What is Cyber Essentials and Why Should I Care

Posted on Tuesday 12th February 2019

It is no secret that Cyber Security is one of the top concerns of the Western World right now. Major attacks have hit the US Federal Government and, closer to home, the likes of Talk Talk and HSBC have suffered significant reputational damage and financial loss.

National security experts rank major cyber-attacks as likely and as potentially devastating as a terrorist attack. This isn’t at all surprising when you consider that, as individuals we are subjected to dozens of cyber-attacks every day in the form of phishing scams. Unless of course you do have a wealthy, long lost uncle in a far flung corner of the world, then good for you.

Businesses, however, are the subject of growing numbers of increasingly varied attacks. In addition to the phishing attacks we’re used to seeing in the junk folders of our Gmail and outlook.com accounts; they also have to contend with password attacks, denial of service attacks and a raft of others including the widely publicised ransomware attacks.

Whilst ransomware is not new, it has been reinvented and is causing misery to individuals and businesses all over the world. However, not content with holding your data hostage, the malicious minds behind the software have made improvements so the software will now delete chunks of your data every 10 minutes until the ransom is paid. This change has turned a rational decision made over time, in consultation with directors and heads of function, into one of emotion: a decision driven by fear. So once again the world is on the back foot.
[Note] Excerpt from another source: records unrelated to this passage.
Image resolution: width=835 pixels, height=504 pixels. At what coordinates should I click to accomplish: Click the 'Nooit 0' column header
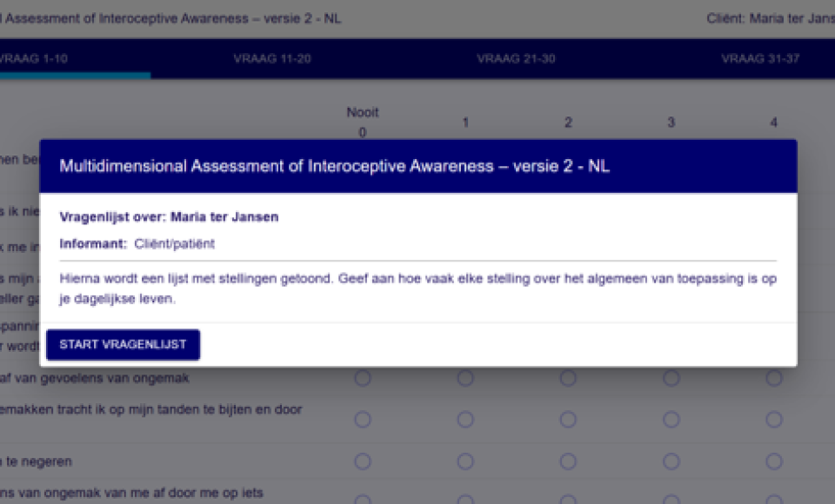363,122
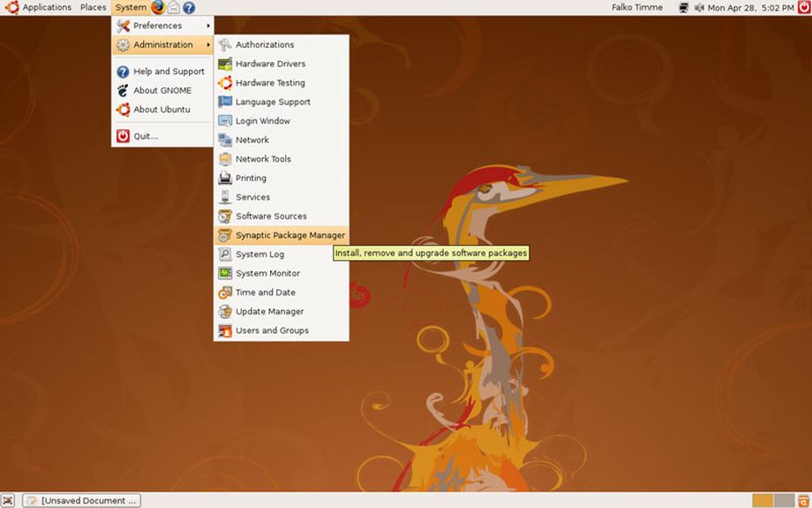Switch to the second workspace
812x508 pixels.
pos(784,500)
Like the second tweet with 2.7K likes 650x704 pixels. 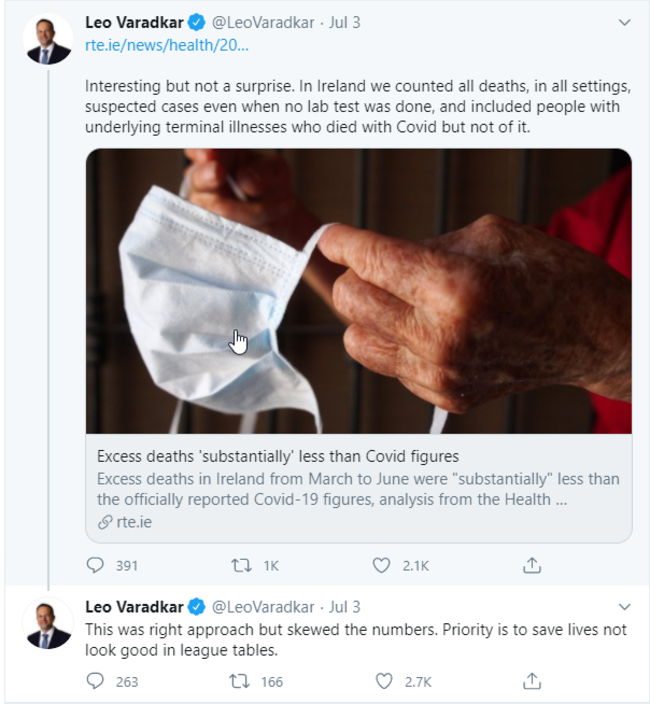(385, 682)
The number of organisations reporting attacks is increasing and in some cases those attacks are costing millions, but the battle of global cyber security is far from a lost cause.
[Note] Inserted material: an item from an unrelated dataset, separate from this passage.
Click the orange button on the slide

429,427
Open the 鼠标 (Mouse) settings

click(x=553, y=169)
In response to the growing cyber-threat, central government has rolled out Cyber Essentials and represents a key deliverable of the UK’s National Cyber Security Programme. So it’s quite a big deal. Its objective is to provide organisations within the UK a cyber security standard.

Cyber Essentials delivers the basic controls that all organisations should implement to mitigate the risk from common Internet-based threats. It allows them to demonstrate to customers, investors, insurers and others that they have taken the essential precautions to secure against the majority of cyber-attacks.

However, Cyber Essentials isn’t a magic wand or an impenetrable virtual wall around your company network. If a hacker wants to breach your system they will keep trying until they succeed, get caught, or it becomes too time consuming and costly to continue. Cyber Essentials is about making that effort unsustainable for the hacker.

The scheme is backed by some of the biggest organisations in the world including defence giants, BAE Systems and Lockheed Martin. It will also be taken into account by insurers as they recognise it as a mature and sensible approach to cyber security and evidence strongly supports the reduction of risk.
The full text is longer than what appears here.